→ **Excerpt from a dataset**:
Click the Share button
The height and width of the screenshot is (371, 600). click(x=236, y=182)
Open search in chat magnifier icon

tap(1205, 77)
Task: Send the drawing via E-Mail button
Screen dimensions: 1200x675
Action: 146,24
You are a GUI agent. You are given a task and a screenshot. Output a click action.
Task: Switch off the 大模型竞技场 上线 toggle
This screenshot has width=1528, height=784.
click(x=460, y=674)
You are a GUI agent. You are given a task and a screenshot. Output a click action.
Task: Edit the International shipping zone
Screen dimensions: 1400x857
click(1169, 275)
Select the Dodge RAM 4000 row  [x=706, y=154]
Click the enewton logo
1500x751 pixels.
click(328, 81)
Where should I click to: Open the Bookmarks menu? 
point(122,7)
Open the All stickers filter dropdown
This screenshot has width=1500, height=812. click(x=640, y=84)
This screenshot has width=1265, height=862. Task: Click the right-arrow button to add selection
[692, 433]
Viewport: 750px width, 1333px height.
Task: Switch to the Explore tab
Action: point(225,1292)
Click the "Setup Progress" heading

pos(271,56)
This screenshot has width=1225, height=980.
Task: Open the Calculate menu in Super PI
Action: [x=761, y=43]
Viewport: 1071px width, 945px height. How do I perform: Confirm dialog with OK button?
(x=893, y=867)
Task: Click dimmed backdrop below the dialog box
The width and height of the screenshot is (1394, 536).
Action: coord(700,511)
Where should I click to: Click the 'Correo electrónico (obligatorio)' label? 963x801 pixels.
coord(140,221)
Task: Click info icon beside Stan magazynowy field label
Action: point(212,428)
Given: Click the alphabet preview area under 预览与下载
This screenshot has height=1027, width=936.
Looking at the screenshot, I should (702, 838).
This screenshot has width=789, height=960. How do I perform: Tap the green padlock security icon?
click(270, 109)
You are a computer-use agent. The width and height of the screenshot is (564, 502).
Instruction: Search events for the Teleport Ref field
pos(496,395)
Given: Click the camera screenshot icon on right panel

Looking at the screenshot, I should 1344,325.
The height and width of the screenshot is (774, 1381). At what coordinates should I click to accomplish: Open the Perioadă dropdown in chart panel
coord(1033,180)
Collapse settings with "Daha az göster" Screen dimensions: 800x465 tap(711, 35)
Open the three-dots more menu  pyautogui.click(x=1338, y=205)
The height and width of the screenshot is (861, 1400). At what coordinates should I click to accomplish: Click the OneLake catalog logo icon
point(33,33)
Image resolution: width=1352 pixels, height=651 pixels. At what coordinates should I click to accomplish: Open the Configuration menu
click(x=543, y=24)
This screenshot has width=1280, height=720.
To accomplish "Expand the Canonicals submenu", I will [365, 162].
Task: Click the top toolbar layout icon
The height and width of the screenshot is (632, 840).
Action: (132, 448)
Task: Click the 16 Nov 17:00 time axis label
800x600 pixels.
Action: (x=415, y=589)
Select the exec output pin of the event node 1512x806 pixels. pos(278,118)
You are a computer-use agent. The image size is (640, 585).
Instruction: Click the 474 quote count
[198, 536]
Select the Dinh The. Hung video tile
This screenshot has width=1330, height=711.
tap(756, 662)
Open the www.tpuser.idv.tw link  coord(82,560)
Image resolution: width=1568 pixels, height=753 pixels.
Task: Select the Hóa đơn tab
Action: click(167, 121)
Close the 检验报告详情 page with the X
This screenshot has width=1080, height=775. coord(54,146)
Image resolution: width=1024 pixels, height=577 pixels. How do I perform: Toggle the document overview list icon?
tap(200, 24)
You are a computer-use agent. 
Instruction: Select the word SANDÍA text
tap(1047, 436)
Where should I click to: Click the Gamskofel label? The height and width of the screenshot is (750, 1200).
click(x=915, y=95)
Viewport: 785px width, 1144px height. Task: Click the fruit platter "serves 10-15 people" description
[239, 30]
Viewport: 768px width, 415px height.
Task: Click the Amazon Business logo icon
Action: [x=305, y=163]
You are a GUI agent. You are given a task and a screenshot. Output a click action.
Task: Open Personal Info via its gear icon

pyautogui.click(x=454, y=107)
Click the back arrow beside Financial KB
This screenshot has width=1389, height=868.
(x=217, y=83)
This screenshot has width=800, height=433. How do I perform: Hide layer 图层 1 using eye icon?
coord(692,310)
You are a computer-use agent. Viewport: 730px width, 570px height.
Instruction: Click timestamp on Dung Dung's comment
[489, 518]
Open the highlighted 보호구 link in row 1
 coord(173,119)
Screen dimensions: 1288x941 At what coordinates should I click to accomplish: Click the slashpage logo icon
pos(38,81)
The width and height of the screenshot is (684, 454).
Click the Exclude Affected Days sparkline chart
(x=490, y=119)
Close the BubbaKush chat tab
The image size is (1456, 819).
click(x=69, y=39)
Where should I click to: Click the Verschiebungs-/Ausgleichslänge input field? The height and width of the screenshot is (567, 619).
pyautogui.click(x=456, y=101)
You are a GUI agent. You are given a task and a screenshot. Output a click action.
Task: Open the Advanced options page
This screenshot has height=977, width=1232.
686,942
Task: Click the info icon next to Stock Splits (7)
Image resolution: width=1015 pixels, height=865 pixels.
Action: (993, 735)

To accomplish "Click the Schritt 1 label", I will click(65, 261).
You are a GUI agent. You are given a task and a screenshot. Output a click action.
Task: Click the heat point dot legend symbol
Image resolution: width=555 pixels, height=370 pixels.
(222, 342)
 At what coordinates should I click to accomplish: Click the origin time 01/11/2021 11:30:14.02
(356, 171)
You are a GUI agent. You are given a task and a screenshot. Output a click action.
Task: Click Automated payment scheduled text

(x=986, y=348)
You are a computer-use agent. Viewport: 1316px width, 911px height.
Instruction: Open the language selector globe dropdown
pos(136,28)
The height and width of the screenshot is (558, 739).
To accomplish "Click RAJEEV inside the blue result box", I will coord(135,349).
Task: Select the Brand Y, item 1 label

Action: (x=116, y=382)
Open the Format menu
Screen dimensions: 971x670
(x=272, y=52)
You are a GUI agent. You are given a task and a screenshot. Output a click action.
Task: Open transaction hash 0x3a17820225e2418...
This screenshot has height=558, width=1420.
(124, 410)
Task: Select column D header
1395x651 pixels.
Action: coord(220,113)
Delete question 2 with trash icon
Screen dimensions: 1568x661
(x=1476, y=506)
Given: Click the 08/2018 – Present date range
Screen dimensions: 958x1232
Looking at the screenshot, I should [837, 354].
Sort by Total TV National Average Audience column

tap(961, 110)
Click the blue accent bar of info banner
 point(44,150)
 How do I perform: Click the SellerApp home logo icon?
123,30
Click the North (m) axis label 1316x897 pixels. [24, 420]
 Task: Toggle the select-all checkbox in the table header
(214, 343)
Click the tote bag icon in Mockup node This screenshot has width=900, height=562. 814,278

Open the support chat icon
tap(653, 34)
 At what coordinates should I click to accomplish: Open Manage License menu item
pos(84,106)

→ **Exercise instructions**:
Convert the records above into a JSON list of strings, with one string per line and blank lines left out.

→ **Final answer**:
[
  "Click the Share button",
  "The height and width of the screenshot is (371, 600). click(x=236, y=182)",
  "Open search in chat magnifier icon",
  "tap(1205, 77)",
  "Task: Send the drawing via E-Mail button",
  "Screen dimensions: 1200x675",
  "Action: 146,24",
  "You are a GUI agent. You are given a task and a screenshot. Output a click action.",
  "Task: Switch off the 大模型竞技场 上线 toggle",
  "This screenshot has width=1528, height=784.",
  "click(x=460, y=674)",
  "You are a GUI agent. You are given a task and a screenshot. Output a click action.",
  "Task: Edit the International shipping zone",
  "Screen dimensions: 1400x857",
  "click(1169, 275)",
  "Select the Dodge RAM 4000 row  [x=706, y=154]",
  "Click the enewton logo",
  "1500x751 pixels.",
  "click(328, 81)",
  "Where should I click to: Open the Bookmarks menu? ",
  "point(122,7)",
  "Open the All stickers filter dropdown",
  "This screenshot has width=1500, height=812. click(x=640, y=84)",
  "This screenshot has width=1265, height=862. Task: Click the right-arrow button to add selection",
  "[692, 433]",
  "Viewport: 750px width, 1333px height.",
  "Task: Switch to the Explore tab",
  "Action: point(225,1292)",
  "Click the \"Setup Progress\" heading",
  "pos(271,56)",
  "This screenshot has width=1225, height=980.",
  "Task: Open the Calculate menu in Super PI",
  "Action: [x=761, y=43]",
  "Viewport: 1071px width, 945px height. How do I perform: Confirm dialog with OK button?",
  "(x=893, y=867)",
  "Task: Click dimmed backdrop below the dialog box",
  "The width and height of the screenshot is (1394, 536).",
  "Action: coord(700,511)",
  "Where should I click to: Click the 'Correo electrónico (obligatorio)' label? 963x801 pixels.",
  "coord(140,221)",
  "Task: Click info icon beside Stan magazynowy field label",
  "Action: point(212,428)",
  "Given: Click the alphabet preview area under 预览与下载",
  "This screenshot has height=1027, width=936.",
  "Looking at the screenshot, I should (702, 838).",
  "This screenshot has width=789, height=960. How do I perform: Tap the green padlock security icon?",
  "click(270, 109)",
  "You are a computer-use agent. The width and height of the screenshot is (564, 502).",
  "Instruction: Search events for the Teleport Ref field",
  "pos(496,395)",
  "Given: Click the camera screenshot icon on right panel",
  "Looking at the screenshot, I should 1344,325.",
  "The height and width of the screenshot is (774, 1381). At what coordinates should I click to accomplish: Open the Perioadă dropdown in chart panel",
  "coord(1033,180)",
  "Collapse settings with \"Daha az göster\" Screen dimensions: 800x465 tap(711, 35)",
  "Open the three-dots more menu  pyautogui.click(x=1338, y=205)",
  "The height and width of the screenshot is (861, 1400). At what coordinates should I click to accomplish: Click the OneLake catalog logo icon",
  "point(33,33)",
  "Image resolution: width=1352 pixels, height=651 pixels. At what coordinates should I click to accomplish: Open the Configuration menu",
  "click(x=543, y=24)",
  "This screenshot has width=1280, height=720.",
  "To accomplish \"Expand the Canonicals submenu\", I will [365, 162].",
  "Task: Click the top toolbar layout icon",
  "The height and width of the screenshot is (632, 840).",
  "Action: (132, 448)",
  "Task: Click the 16 Nov 17:00 time axis label",
  "800x600 pixels.",
  "Action: (x=415, y=589)",
  "Select the exec output pin of the event node 1512x806 pixels. pos(278,118)",
  "You are a computer-use agent. The image size is (640, 585).",
  "Instruction: Click the 474 quote count",
  "[198, 536]",
  "Select the Dinh The. Hung video tile",
  "This screenshot has width=1330, height=711.",
  "tap(756, 662)",
  "Open the www.tpuser.idv.tw link  coord(82,560)",
  "Image resolution: width=1568 pixels, height=753 pixels.",
  "Task: Select the Hóa đơn tab",
  "Action: click(167, 121)",
  "Close the 检验报告详情 page with the X",
  "This screenshot has width=1080, height=775. coord(54,146)",
  "Image resolution: width=1024 pixels, height=577 pixels. How do I perform: Toggle the document overview list icon?",
  "tap(200, 24)",
  "You are a computer-use agent. ",
  "Instruction: Select the word SANDÍA text",
  "tap(1047, 436)",
  "Where should I click to: Click the Gamskofel label? The height and width of the screenshot is (750, 1200).",
  "click(x=915, y=95)",
  "Viewport: 785px width, 1144px height. Task: Click the fruit platter \"serves 10-15 people\" description",
  "[239, 30]",
  "Viewport: 768px width, 415px height.",
  "Task: Click the Amazon Business logo icon",
  "Action: [x=305, y=163]",
  "You are a GUI agent. You are given a task and a screenshot. Output a click action.",
  "Task: Open Personal Info via its gear icon",
  "pyautogui.click(x=454, y=107)",
  "Click the back arrow beside Financial KB",
  "This screenshot has width=1389, height=868.",
  "(x=217, y=83)",
  "This screenshot has width=800, height=433. How do I perform: Hide layer 图层 1 using eye icon?",
  "coord(692,310)",
  "You are a computer-use agent. Viewport: 730px width, 570px height.",
  "Instruction: Click timestamp on Dung Dung's comment",
  "[489, 518]",
  "Open the highlighted 보호구 link in row 1",
  " coord(173,119)",
  "Screen dimensions: 1288x941 At what coordinates should I click to accomplish: Click the slashpage logo icon",
  "pos(38,81)",
  "The width and height of the screenshot is (684, 454).",
  "Click the Exclude Affected Days sparkline chart",
  "(x=490, y=119)",
  "Close the BubbaKush chat tab",
  "The image size is (1456, 819).",
  "click(x=69, y=39)",
  "Where should I click to: Click the Verschiebungs-/Ausgleichslänge input field? The height and width of the screenshot is (567, 619).",
  "pyautogui.click(x=456, y=101)",
  "You are a GUI agent. You are given a task and a screenshot. Output a click action.",
  "Task: Open the Advanced options page",
  "This screenshot has height=977, width=1232.",
  "686,942",
  "Task: Click the info icon next to Stock Splits (7)",
  "Image resolution: width=1015 pixels, height=865 pixels.",
  "Action: (993, 735)",
  "To accomplish \"Click the Schritt 1 label\", I will click(65, 261).",
  "You are a GUI agent. You are given a task and a screenshot. Output a click action.",
  "Task: Click the heat point dot legend symbol",
  "Image resolution: width=555 pixels, height=370 pixels.",
  "(222, 342)",
  " At what coordinates should I click to accomplish: Click the origin time 01/11/2021 11:30:14.02",
  "(356, 171)",
  "You are a GUI agent. You are given a task and a screenshot. Output a click action.",
  "Task: Click Automated payment scheduled text",
  "(x=986, y=348)",
  "You are a computer-use agent. Viewport: 1316px width, 911px height.",
  "Instruction: Open the language selector globe dropdown",
  "pos(136,28)",
  "The height and width of the screenshot is (558, 739).",
  "To accomplish \"Click RAJEEV inside the blue result box\", I will coord(135,349).",
  "Task: Select the Brand Y, item 1 label",
  "Action: (x=116, y=382)",
  "Open the Format menu",
  "Screen dimensions: 971x670",
  "(x=272, y=52)",
  "You are a GUI agent. You are given a task and a screenshot. Output a click action.",
  "Task: Open transaction hash 0x3a17820225e2418...",
  "This screenshot has height=558, width=1420.",
  "(124, 410)",
  "Task: Select column D header",
  "1395x651 pixels.",
  "Action: coord(220,113)",
  "Delete question 2 with trash icon",
  "Screen dimensions: 1568x661",
  "(x=1476, y=506)",
  "Given: Click the 08/2018 – Present date range",
  "Screen dimensions: 958x1232",
  "Looking at the screenshot, I should [837, 354].",
  "Sort by Total TV National Average Audience column",
  "tap(961, 110)",
  "Click the blue accent bar of info banner",
  " point(44,150)",
  " How do I perform: Click the SellerApp home logo icon?",
  "123,30",
  "Click the North (m) axis label 1316x897 pixels. [24, 420]",
  " Task: Toggle the select-all checkbox in the table header",
  "(214, 343)",
  "Click the tote bag icon in Mockup node This screenshot has width=900, height=562. 814,278",
  "Open the support chat icon",
  "tap(653, 34)",
  " At what coordinates should I click to accomplish: Open Manage License menu item",
  "pos(84,106)"
]